Friday, November 19, 2004
An AP photo from Iraq.
In Hiroshima, after the bomb blast, people who had been vaporized in their tracks left behind the outlines of their bodies, as if someone had done charcoal tracings of them at the moment when death came.
My friend, Maura Stephens and her husband, George Sapio, journeyed to Iraq prior to the latest U.S. invasion. Their story is here . On the trip, they visited a memorial to a bomb shelter. It had been a safe haven where Iraqi families had gone to seek refuge during one of our bombing raids during Gulf War I. The shelter was obliterated by an American bomb, and the souls within it were killed. On a concrete wall, the remnant of the shelter, are the shadows. The one that haunts me is the mother, cradling an infant. She was breastfeeding at the moment when the explosion reduced her and her infant to charcoal. (You can find the photo on page 3 of the article.)

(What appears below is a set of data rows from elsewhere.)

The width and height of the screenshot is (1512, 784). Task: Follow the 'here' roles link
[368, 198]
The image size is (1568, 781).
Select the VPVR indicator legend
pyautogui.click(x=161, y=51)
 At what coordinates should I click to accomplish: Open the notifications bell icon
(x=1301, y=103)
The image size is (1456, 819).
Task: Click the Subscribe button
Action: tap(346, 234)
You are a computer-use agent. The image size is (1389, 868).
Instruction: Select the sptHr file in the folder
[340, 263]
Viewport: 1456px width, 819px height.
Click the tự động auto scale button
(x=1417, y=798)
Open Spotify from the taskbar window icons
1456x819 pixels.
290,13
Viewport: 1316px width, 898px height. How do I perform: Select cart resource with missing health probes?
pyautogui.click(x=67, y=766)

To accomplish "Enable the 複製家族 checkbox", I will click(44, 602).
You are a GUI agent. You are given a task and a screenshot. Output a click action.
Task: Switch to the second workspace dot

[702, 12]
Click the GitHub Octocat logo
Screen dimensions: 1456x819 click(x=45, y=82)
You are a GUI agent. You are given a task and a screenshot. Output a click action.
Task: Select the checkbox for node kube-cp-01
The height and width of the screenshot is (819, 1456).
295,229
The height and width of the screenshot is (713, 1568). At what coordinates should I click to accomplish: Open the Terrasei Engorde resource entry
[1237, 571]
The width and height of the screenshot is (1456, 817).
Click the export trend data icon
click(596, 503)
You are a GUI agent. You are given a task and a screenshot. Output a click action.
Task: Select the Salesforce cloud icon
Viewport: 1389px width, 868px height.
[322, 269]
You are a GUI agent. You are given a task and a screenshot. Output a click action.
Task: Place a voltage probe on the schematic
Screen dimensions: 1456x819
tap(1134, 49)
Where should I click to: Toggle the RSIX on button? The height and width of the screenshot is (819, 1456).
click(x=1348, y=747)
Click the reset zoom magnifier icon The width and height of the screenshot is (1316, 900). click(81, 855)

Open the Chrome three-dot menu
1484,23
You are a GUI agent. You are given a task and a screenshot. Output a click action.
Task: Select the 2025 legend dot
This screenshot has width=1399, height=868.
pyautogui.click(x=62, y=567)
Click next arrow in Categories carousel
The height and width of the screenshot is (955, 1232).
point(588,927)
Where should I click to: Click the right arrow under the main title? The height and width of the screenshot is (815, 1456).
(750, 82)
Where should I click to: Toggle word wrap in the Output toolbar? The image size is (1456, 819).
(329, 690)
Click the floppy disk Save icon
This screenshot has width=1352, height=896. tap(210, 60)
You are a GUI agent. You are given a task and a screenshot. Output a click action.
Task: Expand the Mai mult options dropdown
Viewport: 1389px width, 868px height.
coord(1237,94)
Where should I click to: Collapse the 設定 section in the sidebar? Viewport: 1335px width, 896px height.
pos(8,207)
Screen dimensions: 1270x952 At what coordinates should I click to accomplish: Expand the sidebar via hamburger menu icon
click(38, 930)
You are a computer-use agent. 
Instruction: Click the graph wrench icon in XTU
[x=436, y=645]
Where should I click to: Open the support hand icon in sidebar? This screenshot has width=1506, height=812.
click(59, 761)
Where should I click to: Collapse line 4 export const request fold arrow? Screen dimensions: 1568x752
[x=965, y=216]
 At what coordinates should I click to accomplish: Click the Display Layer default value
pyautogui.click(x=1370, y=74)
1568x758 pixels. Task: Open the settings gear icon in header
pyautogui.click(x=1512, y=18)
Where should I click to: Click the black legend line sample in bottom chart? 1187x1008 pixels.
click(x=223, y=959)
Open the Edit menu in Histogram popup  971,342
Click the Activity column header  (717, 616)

Why can't I stop thinking of Plato's Allegory of the Cave? How all those people are crouched in the cave, watching the flickering shadows, afraid to leave? How in the US, we've become a nation in which we watch the flickering images on our television screens and think we're seeing the world, understanding reality? And what happens to us now that our government has decided that we can't see the real images from Iraq?
And why can't I stop thinking about that mother? In the chaos of the bombing raid, as her child no doubt screamed in terror of the noise and the lights, she offered the only thing she had: her body as pacifier, as nurturance.
This is a government that claims to love motherhood. We love it so much we want every woman to get to experience it, regardless of whether she wants to. After all, they told us that "W stands for Women?" But wasn't this Iraqi woman a mother, too?